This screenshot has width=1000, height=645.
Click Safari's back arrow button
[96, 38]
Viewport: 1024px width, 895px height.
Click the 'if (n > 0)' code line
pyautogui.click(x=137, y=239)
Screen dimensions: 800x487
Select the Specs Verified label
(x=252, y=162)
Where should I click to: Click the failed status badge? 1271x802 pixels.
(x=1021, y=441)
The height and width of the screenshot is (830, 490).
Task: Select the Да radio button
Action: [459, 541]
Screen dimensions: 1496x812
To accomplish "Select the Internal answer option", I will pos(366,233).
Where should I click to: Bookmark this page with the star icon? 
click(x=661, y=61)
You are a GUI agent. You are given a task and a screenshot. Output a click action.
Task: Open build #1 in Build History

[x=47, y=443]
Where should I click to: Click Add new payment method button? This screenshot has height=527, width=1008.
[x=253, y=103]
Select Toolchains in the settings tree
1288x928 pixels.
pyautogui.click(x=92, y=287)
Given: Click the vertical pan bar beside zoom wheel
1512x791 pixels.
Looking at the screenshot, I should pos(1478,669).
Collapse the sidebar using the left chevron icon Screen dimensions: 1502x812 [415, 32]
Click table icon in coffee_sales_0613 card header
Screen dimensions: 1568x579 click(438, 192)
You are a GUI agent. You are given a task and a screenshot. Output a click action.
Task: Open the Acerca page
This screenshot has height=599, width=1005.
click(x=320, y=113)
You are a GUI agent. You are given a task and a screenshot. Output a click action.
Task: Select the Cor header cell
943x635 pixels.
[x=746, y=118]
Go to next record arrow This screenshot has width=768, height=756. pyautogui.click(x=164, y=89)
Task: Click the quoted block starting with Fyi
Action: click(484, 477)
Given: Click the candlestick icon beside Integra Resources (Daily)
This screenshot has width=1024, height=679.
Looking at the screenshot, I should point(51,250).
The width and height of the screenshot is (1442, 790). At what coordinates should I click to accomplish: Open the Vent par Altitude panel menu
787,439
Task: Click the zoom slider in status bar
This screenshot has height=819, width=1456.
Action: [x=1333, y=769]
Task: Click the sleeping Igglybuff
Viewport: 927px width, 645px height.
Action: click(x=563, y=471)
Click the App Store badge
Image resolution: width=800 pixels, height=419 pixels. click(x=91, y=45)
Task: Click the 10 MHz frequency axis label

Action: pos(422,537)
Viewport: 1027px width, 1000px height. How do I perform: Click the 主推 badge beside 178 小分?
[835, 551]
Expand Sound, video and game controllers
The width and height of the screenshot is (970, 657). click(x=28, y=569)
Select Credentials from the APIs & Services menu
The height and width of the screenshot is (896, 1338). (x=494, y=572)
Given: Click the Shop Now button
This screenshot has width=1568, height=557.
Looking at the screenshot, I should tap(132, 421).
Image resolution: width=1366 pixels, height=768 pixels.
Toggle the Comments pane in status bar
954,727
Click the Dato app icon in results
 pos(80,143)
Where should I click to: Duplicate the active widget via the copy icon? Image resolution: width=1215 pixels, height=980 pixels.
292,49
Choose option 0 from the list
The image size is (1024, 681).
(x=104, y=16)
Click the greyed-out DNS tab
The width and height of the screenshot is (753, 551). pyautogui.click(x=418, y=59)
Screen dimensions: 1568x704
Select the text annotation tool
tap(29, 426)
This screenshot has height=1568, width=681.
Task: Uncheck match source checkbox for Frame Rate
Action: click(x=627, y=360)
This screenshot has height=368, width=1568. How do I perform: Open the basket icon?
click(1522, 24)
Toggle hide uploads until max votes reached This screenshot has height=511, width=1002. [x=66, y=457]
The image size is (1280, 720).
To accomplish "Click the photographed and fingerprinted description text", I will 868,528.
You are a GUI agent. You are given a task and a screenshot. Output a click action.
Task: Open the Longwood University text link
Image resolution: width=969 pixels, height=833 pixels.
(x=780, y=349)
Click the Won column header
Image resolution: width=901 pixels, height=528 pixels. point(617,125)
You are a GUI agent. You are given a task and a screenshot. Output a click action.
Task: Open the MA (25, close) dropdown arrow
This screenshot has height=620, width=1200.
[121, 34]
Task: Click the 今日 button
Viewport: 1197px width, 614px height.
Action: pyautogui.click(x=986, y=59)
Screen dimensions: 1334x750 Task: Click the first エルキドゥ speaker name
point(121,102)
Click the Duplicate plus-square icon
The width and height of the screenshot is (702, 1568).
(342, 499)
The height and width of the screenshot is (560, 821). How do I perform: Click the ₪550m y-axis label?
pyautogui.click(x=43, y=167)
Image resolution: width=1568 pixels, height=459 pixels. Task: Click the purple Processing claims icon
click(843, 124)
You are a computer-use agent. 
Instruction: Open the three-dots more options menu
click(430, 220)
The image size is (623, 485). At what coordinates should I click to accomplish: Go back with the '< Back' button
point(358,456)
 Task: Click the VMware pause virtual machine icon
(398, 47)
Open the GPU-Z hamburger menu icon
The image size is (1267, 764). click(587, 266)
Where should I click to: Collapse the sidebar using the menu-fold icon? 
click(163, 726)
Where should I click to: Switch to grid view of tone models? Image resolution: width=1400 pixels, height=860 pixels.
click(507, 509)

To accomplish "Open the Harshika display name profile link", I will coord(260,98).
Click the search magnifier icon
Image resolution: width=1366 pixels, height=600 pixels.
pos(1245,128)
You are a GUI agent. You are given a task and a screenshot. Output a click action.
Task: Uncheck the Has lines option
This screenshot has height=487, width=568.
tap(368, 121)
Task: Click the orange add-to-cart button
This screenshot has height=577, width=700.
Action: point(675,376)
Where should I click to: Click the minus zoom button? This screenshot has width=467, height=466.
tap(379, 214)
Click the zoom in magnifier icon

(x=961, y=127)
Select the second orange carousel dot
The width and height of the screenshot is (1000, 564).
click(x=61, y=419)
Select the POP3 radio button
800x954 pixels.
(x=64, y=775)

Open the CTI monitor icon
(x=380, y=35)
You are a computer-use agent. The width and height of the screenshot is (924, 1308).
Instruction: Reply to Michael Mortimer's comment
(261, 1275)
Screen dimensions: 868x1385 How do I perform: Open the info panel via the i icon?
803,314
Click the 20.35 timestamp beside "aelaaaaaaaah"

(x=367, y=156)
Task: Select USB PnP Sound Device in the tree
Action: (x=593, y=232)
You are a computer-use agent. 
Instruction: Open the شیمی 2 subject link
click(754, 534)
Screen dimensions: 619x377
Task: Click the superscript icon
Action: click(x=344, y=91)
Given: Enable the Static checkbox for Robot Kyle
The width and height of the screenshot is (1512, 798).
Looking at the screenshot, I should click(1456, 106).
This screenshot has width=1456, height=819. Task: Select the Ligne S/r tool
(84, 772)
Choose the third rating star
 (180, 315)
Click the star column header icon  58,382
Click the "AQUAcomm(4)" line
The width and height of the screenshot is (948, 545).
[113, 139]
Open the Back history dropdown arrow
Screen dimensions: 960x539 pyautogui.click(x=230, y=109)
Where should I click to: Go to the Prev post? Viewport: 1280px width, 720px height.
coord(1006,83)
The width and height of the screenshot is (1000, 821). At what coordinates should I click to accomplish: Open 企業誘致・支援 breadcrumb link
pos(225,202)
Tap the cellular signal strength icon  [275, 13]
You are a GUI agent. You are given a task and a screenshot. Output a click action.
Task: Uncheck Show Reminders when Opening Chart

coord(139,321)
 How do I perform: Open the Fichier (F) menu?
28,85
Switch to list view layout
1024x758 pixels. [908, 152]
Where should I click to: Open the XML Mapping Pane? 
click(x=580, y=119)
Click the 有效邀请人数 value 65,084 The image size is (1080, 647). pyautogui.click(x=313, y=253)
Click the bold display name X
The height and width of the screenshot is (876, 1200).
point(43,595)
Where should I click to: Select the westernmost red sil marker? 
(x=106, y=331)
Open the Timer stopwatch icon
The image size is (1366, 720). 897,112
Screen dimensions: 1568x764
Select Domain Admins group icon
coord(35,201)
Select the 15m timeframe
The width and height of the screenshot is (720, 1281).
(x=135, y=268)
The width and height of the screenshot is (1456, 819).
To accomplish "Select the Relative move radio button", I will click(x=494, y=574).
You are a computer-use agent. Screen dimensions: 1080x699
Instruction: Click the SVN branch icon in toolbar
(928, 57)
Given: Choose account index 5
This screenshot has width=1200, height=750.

+-------+

- [Goal]:
Copy the material word for word, from its first line through the line containing "[x=253, y=103]".

- [Response to the exercise]:
This screenshot has width=1000, height=645.
Click Safari's back arrow button
[96, 38]
Viewport: 1024px width, 895px height.
Click the 'if (n > 0)' code line
pyautogui.click(x=137, y=239)
Screen dimensions: 800x487
Select the Specs Verified label
(x=252, y=162)
Where should I click to: Click the failed status badge? 1271x802 pixels.
(x=1021, y=441)
The height and width of the screenshot is (830, 490).
Task: Select the Да radio button
Action: [459, 541]
Screen dimensions: 1496x812
To accomplish "Select the Internal answer option", I will pos(366,233).
Where should I click to: Bookmark this page with the star icon? 
click(x=661, y=61)
You are a GUI agent. You are given a task and a screenshot. Output a click action.
Task: Open build #1 in Build History

[x=47, y=443]
Where should I click to: Click Add new payment method button? This screenshot has height=527, width=1008.
[x=253, y=103]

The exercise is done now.